We were inspired by recent OpenAI and DeepMind advancements in reinforcement learning (RL). Specifically the recent hide-and-seek demonstration in addition to the now infamous AlphaZero demonstration peaked all of our curiosities in such a way as to motivate us to want to learn more about RL. We thought taking a simplified toy-problem in a similarly ambitious field (i.e. space exploration) would be an interesting challenge for the team.
What it does
We have two simulations: a lunar and an earth simulation.
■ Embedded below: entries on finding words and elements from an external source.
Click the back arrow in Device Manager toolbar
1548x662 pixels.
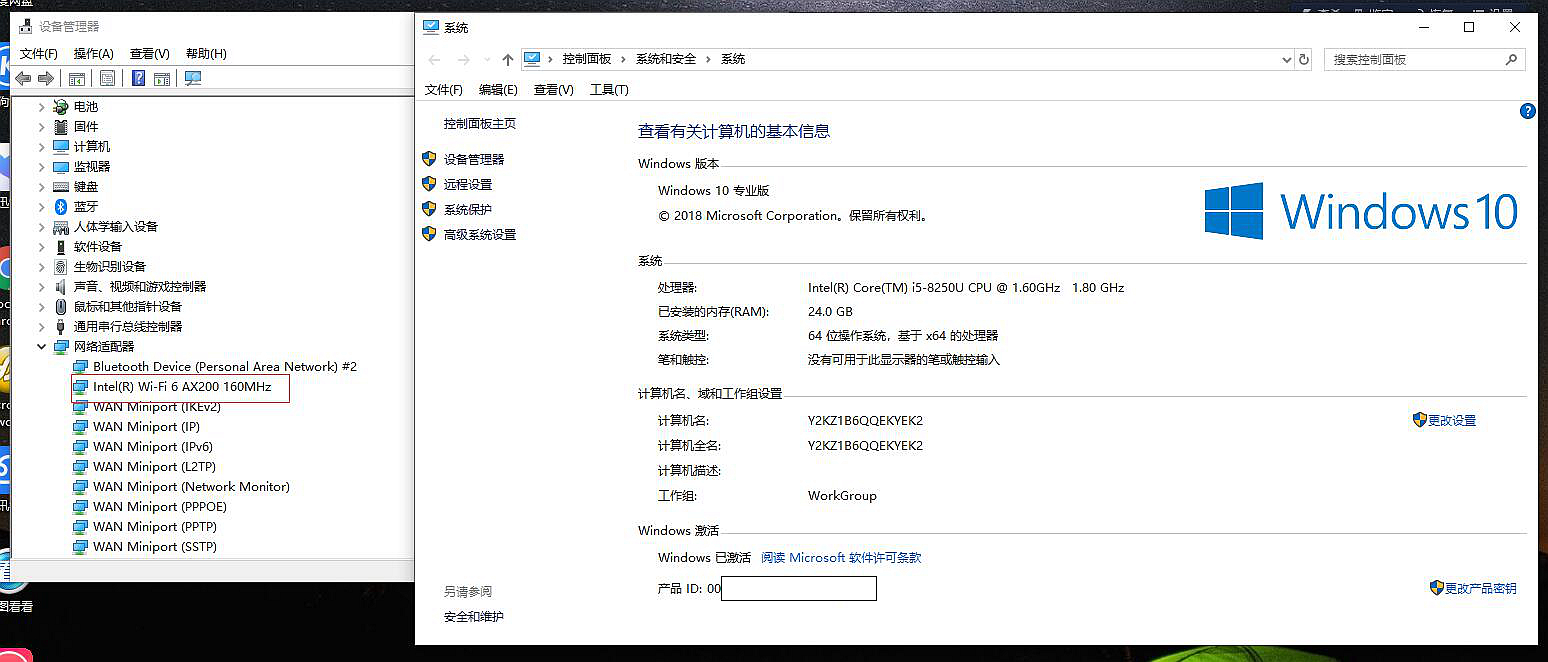(22, 78)
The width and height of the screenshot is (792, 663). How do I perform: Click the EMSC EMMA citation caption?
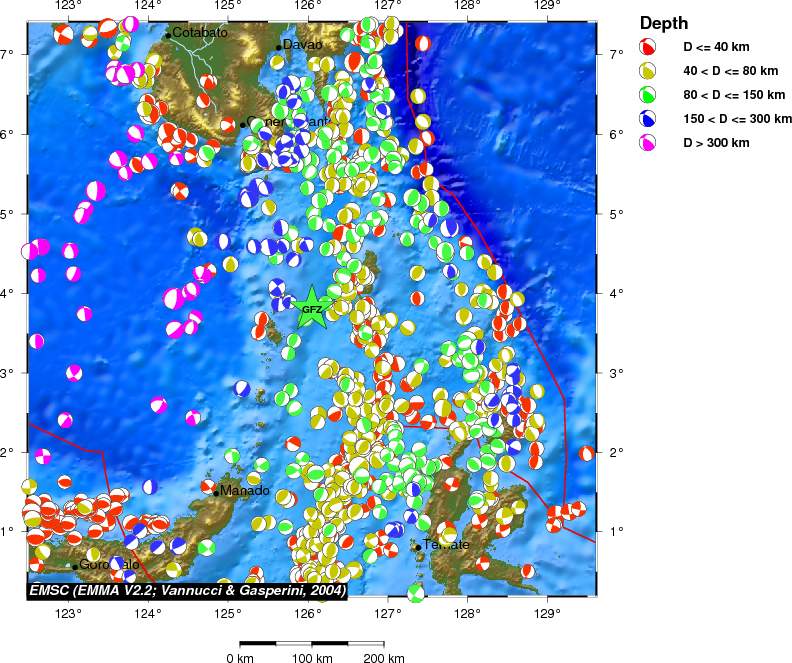187,591
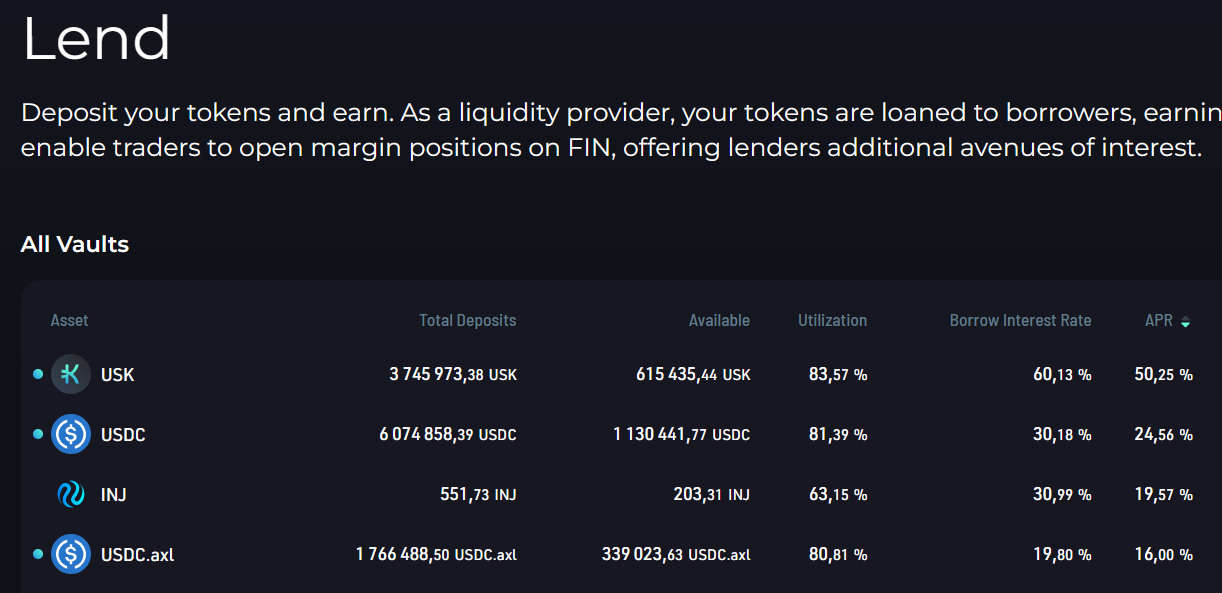Click the USDC token icon
The image size is (1222, 593).
pyautogui.click(x=71, y=435)
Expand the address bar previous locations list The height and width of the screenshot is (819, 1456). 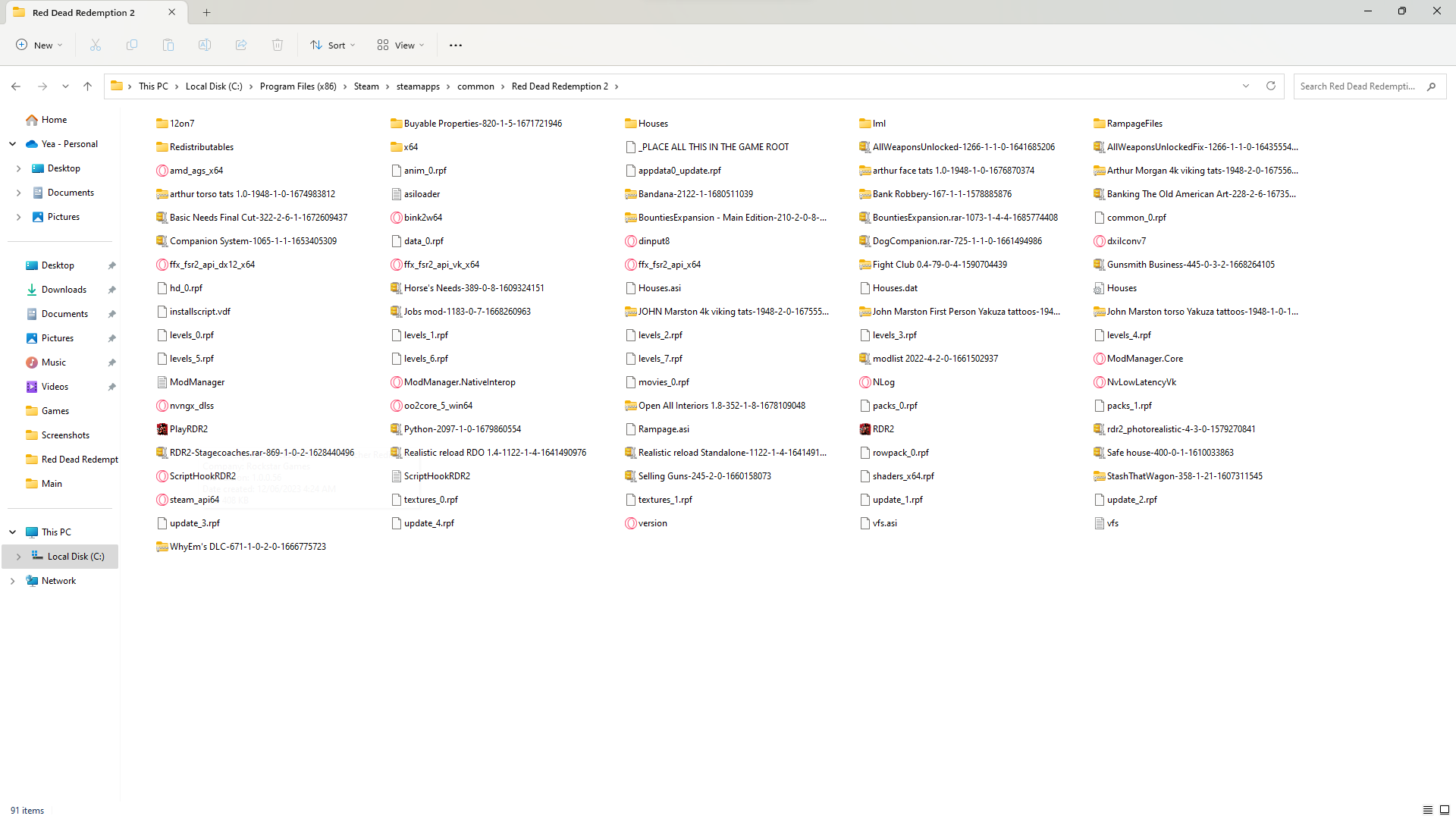point(1246,86)
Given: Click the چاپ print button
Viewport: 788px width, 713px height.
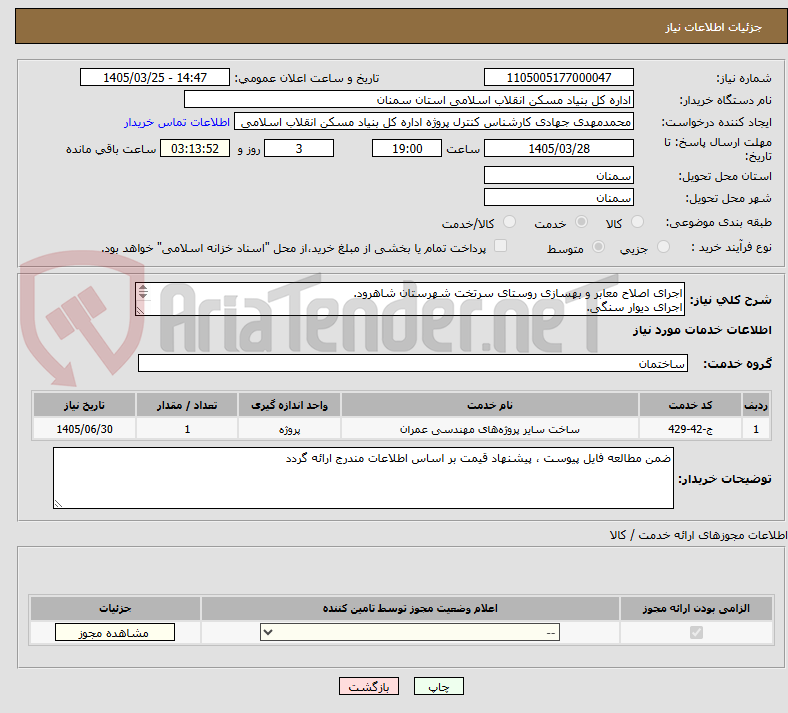Looking at the screenshot, I should click(x=439, y=686).
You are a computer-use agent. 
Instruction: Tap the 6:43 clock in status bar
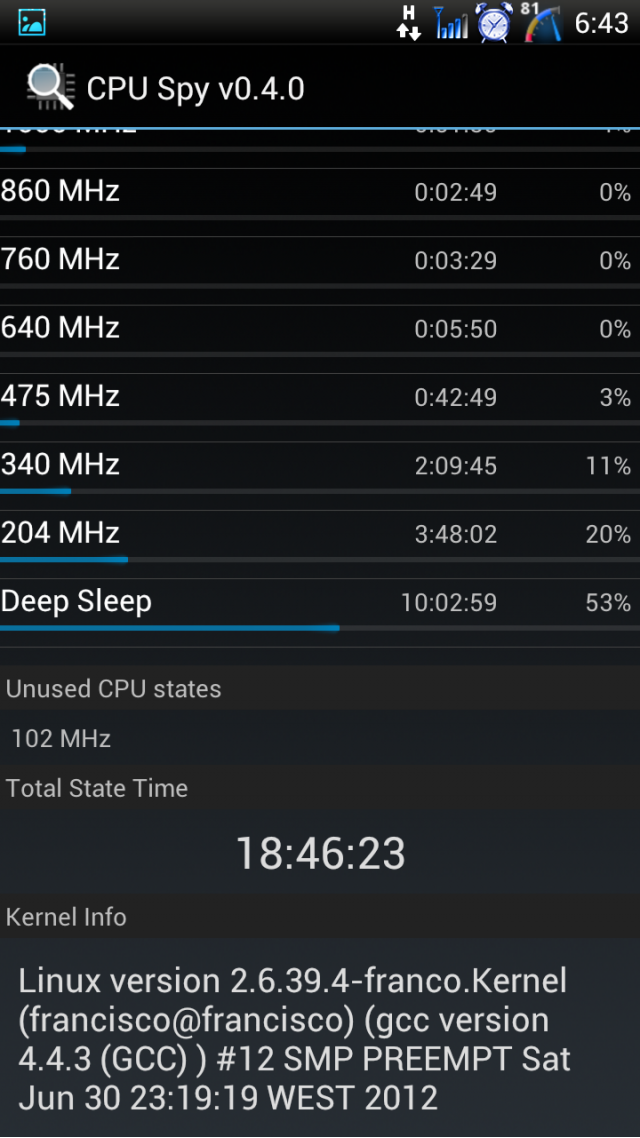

The lunar simulation replicated the moon's gravity. The reward function is designed so that there is a large reward for landing on the central platform, but also a moderate reward for landing anywhere else on the map. This encourages behavior that leads to safe descents regardless of where which helps encourage smarted path searches early in training. The earth simulation was far more challenging. In addition to earth's increased gravity (and therefore more fuel required for a safe landing which costs reward points), we added air resistance, random wind fluctuations and, crucially, made the platform much more narrow. The platform in the earth environment was surrounded by water instead of solid land like in the lunar environment. This meant that reward was only given out for near-perfect landings, rather than landing at all. In the end, DQN proved sufficient for both environments.
How we built it
Using the OpenAI Gym background, we implemented a DQN reinforcement learning algorithm from the RLib library. We trained both the earth and the lunar lander on our local machines. Our exploration factor decreased linearly with time so as to not get stuck in local optima while also taking a reasonable amount of computational resources. We additionally tweaked the OpenAI lunar lander gym to better simulate SpaceX-like landing conditions.
Challenges we ran into
Initially, the original DQN implementation we were using (stable-baselines) was not training well in either environments. We decided to opt for a different implementation of DQN, namely, RLib. This solved the initial problem
Accomplishments that we're proud of
Both the Earth and the Lunar lander trained models converged around the Gym maximum possible reward despite random initial conditions.
What we learned
The basic structure of DQN reinforcement learning algorithms. The difficulties in training RL models (variation from initial seed initialization, variance between different library implementations, etc.) We also learned that the difference between different implementations of the same algorithm can vary greatly in performance.
What's next for LunarLander-v2
Transfer learning. We want to take the trained model from the lunar lander and see how it fares under the earth lander environment. We also want to compare transferring the model from one environment to another with slightly training this transferred model. This would help show us how much training a pertained model would actually affect the transfer learning efficiency.